WORK ITEM -> Write out exactly the lines below that run from the one containing "The image size is (629, 511)." through the one containing "The image size is (600, 363).", both included, with no other lines.

┌─ GIVEN RECORDS

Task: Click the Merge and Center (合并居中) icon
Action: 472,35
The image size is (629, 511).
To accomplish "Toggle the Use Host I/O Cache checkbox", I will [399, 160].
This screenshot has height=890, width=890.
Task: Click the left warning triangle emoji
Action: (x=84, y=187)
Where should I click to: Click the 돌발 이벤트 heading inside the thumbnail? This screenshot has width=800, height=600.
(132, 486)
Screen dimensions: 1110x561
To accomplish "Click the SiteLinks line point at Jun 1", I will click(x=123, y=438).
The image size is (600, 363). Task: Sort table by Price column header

└─
┌─ GIVEN RECORDS

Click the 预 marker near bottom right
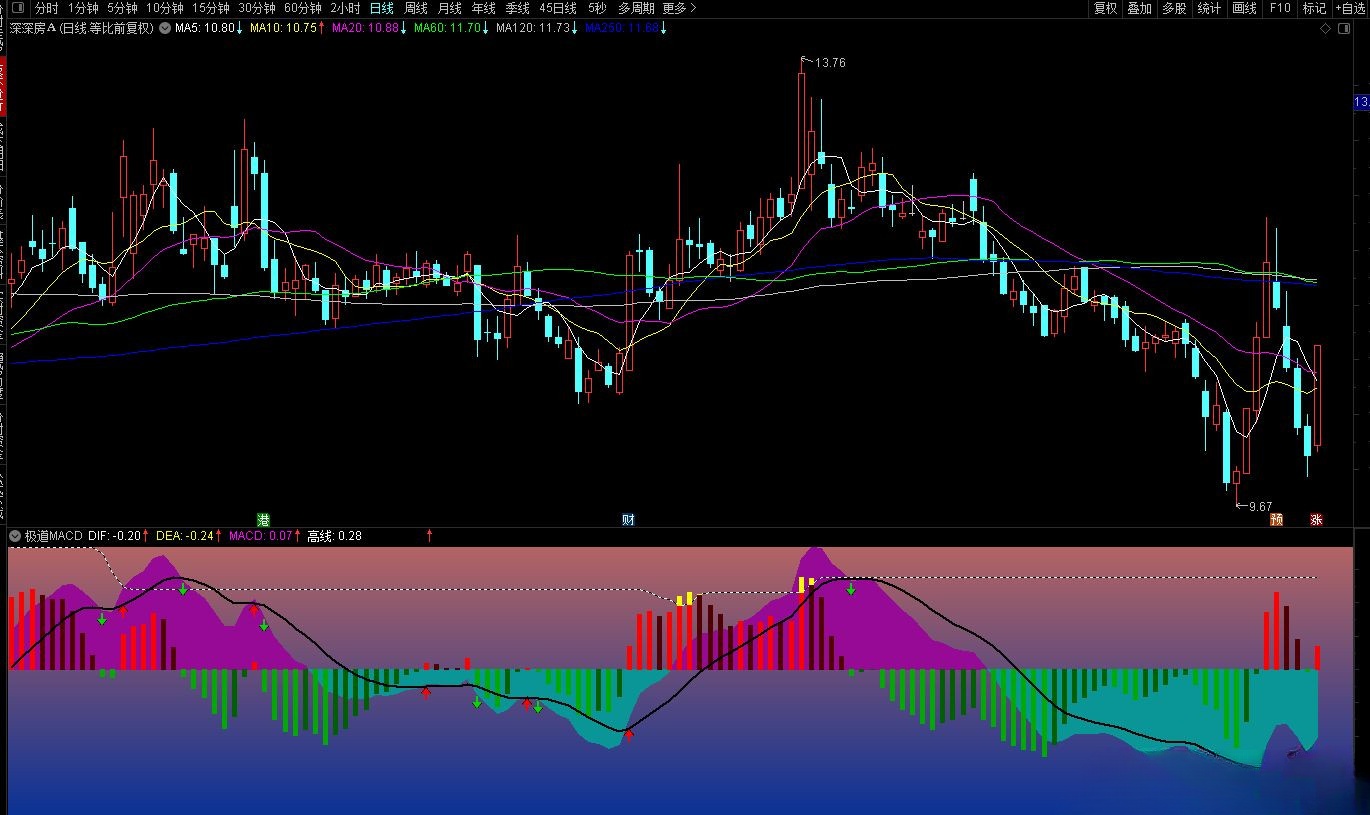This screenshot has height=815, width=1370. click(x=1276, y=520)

└─

ANSWER SECTION ->
The image size is (629, 511).
To accomplish "Toggle the Use Host I/O Cache checkbox", I will [399, 160].
This screenshot has height=890, width=890.
Task: Click the left warning triangle emoji
Action: (x=84, y=187)
Where should I click to: Click the 돌발 이벤트 heading inside the thumbnail? This screenshot has width=800, height=600.
(132, 486)
Screen dimensions: 1110x561
To accomplish "Click the SiteLinks line point at Jun 1", I will click(x=123, y=438).
The image size is (600, 363). Task: Sort table by Price column header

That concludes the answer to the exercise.